Briefly, processor 4 changes the column entry from rx to its RNS complement rx′, where rx′=(mi−rx), then processor 4 compares rx with ry (step S902). If rx′ is less than ry, then both the row and column entries are changed into their residue complement (step S114, where rx′=(mi−rx) and ry′=(mi−ry)), otherwise keeping rx and ry without change (step S904). After that, processor 4 compares the row (rx) and column (ry) entries. If rx is less than ry, then rx and ry are interchanged (rx⇄ry) for table access.
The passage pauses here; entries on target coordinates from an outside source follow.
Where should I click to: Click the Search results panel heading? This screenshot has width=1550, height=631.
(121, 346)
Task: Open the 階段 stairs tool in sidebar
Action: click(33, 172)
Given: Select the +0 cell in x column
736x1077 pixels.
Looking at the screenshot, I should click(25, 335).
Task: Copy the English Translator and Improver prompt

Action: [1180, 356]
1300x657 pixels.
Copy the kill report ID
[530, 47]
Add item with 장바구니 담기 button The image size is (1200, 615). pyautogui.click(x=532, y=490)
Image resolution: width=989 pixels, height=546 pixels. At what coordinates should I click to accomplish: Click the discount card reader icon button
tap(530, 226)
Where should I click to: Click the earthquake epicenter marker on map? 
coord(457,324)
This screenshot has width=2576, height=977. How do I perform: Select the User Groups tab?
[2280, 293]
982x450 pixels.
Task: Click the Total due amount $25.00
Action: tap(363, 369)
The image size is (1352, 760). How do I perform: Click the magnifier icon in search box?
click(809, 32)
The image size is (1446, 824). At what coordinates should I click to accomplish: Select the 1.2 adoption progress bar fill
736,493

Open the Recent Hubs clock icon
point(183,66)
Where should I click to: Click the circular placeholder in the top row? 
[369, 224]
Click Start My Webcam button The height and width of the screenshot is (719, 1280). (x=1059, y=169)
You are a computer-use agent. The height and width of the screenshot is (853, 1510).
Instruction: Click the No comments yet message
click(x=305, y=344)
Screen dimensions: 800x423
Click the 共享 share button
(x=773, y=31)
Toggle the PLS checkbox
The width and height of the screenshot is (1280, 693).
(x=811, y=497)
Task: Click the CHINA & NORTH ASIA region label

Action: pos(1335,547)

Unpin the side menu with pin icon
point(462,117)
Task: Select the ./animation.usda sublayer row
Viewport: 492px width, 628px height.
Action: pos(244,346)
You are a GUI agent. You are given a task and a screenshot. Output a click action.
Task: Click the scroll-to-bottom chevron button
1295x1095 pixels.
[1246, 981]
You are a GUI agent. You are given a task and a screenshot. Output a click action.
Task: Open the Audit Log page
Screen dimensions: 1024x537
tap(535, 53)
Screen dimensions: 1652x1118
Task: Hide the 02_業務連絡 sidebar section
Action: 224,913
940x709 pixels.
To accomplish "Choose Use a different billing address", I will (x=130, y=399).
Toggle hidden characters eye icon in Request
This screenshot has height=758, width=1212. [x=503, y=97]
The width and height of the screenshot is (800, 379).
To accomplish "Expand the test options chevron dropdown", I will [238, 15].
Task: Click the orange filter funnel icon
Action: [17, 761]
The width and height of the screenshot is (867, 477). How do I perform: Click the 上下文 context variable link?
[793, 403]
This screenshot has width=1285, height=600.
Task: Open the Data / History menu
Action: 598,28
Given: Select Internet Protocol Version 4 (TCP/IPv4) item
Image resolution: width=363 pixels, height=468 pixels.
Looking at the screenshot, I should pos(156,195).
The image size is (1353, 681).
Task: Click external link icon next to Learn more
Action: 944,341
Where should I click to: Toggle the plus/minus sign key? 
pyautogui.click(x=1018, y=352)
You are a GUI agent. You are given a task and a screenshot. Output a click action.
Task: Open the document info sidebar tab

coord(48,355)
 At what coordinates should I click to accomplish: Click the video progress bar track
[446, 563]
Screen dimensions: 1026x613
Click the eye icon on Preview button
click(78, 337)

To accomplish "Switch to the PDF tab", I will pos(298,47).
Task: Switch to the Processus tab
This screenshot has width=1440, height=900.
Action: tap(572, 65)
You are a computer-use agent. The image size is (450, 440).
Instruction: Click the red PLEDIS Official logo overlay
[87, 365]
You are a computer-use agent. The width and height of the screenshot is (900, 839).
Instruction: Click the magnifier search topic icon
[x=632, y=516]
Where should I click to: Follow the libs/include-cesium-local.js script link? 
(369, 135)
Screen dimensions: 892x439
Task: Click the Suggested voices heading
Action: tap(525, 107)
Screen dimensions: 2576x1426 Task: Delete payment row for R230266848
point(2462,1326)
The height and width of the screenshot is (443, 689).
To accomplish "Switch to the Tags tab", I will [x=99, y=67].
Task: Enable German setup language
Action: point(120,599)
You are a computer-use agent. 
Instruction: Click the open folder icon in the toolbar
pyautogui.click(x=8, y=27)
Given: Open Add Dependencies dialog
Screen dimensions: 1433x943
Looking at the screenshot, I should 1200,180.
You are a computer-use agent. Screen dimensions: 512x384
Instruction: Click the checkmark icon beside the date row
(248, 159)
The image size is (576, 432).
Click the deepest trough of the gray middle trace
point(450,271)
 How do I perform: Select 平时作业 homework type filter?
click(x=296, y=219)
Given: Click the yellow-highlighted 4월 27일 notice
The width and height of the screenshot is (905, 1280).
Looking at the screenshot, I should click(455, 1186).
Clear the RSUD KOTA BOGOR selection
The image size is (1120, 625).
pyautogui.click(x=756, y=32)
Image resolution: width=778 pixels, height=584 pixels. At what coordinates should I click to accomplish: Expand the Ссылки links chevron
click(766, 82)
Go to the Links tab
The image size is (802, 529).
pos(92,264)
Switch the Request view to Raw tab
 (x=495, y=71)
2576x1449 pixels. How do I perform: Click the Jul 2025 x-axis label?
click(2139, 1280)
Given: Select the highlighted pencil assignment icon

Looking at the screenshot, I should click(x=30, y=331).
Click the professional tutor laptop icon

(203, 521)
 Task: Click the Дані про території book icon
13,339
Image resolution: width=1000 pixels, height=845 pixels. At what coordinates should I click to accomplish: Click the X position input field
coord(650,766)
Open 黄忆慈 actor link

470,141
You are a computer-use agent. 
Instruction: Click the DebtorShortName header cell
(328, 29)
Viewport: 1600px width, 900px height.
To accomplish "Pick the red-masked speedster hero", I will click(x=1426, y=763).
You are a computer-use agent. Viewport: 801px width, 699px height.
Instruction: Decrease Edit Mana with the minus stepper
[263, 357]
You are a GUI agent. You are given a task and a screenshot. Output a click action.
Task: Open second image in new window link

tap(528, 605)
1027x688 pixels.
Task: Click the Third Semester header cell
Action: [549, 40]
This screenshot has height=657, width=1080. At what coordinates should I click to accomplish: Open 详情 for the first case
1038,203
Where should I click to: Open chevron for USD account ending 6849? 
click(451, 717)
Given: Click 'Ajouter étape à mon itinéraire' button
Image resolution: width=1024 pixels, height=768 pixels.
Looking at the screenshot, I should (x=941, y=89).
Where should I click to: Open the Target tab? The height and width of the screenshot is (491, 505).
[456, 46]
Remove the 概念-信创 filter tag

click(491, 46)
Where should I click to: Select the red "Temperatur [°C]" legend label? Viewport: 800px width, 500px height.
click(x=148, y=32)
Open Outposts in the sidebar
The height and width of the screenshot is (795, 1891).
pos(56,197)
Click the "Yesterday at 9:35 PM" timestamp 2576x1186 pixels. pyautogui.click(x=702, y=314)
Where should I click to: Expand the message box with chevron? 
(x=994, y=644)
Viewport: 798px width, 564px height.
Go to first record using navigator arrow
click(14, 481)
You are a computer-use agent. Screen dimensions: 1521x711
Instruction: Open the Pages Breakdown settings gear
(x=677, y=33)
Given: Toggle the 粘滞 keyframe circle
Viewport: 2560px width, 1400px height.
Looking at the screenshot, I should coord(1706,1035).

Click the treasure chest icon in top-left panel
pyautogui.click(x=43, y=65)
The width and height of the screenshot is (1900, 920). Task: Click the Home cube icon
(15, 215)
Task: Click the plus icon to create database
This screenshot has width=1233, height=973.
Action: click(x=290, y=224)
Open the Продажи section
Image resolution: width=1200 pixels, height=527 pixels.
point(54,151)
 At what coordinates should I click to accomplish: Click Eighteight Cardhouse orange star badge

For example, when mi=7, X=10, and Y=19, rx=3, ry=5, rx′=7−3=4, ry′=7−5=2 According to the above approach, the column entry is rx′=4, and the row entry is ry′=2. Therefore, when processor 4 performs a multiplication operation on X and Y, processor 4 would retrieve the value recorded in cell 11 at the 4th column and 2nd row of the multiplication look-up table 12 as the product of the modulo multiplication. The product of X=10 and Y=19 is 190, where the residue |190|7=1. It is consistent with the value: 1 stored in 4th column and 2rd row. In another example, when mi=7, X=11, and Y=15, rx=4, ry=1, rx′=7−4=3, ry′=7−1=6, the column entry is rx=4, and the row entry is ry=1. Therefore, when processor 4 performs a multiplication operation on X and Y (i.e., 11×15), where the residue |165|7=4, processor 4 would retrieve the value: 4 recorded in cell 11 at the 4th column and 1st row of the multiplication look-up table 12 as the product of the multiplication.
In the k-cluster residue number system 2, since the addition and subtraction look-up table 10 and the multiplication look-up table 12 have compressed size, the required size of the memory 6 for storing look-up tables for addition, subtraction, and multiplication operations could be reduced.
Those skilled in the art will readily observe that numerous modifications and alterations of the device and method may be made while retaining the teachings of the invention. Accordingly, the above disclosure should be construed as limited only by the metes and bounds of the appended claims.